Proof of Grinblat's conjecture on rainbow matchings in multigraphs

TL;DR

This paper proves Grinblat's conjecture that large enough multigraphs with specific colour and clique conditions always contain a rainbow matching of size n, advancing understanding in combinatorial rainbow structures.

Contribution

The paper confirms Grinblat's conjecture for all sufficiently large n, establishing the existence of large rainbow matchings in complex multigraphs.

Findings

Proves Grinblat's conjecture for large n.
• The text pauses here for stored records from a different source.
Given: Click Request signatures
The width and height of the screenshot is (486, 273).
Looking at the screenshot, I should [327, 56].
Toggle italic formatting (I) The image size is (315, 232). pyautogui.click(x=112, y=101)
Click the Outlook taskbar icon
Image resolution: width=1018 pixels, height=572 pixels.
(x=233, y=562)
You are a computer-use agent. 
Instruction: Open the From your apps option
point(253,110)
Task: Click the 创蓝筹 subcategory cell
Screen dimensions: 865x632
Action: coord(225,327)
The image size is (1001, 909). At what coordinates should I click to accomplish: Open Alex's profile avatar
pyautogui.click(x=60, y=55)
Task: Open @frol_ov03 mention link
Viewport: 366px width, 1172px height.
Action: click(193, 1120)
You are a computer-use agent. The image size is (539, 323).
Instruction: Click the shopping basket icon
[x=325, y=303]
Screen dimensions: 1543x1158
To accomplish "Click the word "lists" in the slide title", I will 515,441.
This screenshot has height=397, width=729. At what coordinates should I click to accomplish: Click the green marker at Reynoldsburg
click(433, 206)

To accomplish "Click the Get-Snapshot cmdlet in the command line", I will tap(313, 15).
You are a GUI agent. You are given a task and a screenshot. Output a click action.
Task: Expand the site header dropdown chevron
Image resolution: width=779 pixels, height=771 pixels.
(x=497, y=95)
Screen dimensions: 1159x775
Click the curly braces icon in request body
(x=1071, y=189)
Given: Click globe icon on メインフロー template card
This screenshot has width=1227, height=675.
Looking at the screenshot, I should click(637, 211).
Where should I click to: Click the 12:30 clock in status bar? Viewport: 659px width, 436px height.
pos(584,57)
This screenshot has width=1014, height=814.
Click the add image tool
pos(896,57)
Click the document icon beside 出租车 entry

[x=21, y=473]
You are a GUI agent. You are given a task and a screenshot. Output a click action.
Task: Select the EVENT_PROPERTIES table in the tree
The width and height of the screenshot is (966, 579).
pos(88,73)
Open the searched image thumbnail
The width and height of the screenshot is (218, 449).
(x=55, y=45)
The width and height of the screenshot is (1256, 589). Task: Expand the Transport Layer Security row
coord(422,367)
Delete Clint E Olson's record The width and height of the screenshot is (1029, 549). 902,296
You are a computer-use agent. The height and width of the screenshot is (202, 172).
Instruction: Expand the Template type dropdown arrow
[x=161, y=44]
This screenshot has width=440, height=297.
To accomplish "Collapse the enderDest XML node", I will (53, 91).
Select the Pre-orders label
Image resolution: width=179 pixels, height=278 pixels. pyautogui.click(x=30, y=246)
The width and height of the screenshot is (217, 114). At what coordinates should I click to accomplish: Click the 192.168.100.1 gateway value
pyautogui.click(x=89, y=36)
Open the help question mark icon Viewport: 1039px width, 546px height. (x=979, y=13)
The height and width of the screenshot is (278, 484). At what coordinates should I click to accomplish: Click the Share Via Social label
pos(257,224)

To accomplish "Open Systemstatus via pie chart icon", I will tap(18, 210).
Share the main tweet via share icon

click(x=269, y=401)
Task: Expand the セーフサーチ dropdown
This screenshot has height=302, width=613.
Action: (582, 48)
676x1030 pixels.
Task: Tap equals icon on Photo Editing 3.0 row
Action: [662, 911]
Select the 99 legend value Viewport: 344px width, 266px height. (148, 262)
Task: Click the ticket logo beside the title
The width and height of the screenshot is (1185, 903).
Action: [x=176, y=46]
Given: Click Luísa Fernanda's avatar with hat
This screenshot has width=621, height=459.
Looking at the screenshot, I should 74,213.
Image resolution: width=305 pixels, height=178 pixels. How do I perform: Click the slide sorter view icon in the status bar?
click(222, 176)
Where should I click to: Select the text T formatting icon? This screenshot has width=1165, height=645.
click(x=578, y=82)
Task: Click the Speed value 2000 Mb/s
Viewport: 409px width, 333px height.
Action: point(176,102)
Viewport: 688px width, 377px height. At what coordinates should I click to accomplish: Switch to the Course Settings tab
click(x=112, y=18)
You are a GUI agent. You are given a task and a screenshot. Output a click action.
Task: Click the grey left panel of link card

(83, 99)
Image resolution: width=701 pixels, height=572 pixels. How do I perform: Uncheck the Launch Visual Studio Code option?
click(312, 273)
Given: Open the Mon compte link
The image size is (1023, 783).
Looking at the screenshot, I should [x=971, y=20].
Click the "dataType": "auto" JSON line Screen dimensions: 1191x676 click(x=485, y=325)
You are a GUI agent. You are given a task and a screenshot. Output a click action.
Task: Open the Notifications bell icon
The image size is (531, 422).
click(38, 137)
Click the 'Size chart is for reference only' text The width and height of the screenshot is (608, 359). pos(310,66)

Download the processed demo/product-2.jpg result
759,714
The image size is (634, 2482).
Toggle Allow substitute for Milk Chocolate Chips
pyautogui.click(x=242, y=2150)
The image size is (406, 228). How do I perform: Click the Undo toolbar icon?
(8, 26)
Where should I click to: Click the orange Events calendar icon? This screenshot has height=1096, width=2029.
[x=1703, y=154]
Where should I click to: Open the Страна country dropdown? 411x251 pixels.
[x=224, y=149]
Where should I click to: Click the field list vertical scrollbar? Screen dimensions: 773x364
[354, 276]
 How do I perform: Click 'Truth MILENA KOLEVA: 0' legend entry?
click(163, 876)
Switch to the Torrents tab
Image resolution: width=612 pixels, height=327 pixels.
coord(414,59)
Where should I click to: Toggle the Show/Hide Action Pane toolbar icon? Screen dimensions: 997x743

Establishes conditions for rainbow matchings in multigraphs.

Advances combinatorial theory on rainbow structures.

Abstract

Many well-known problems in Combinatorics can be reduced to finding a large rainbow structure in a certain edge-coloured multigraph. Two celebrated examples of this are Ringel's tree packing conjecture and Ryser's conjecture on transversals in Latin squares. In this paper, we answer such a question raised by Grinblat twenty years ago. Let an $(n,v)$-multigraph be an $n$-edge-coloured multigraph in which the edges of each colour span a disjoint union of non-trivial cliques that have in total at least $v$ vertices. Grinblat conjectured that for all $n \geq 4$, every $(n,3n-2)$-multigraph contains a rainbow matching of size $n$. Here, we prove the conjecture for all sufficiently large $n$.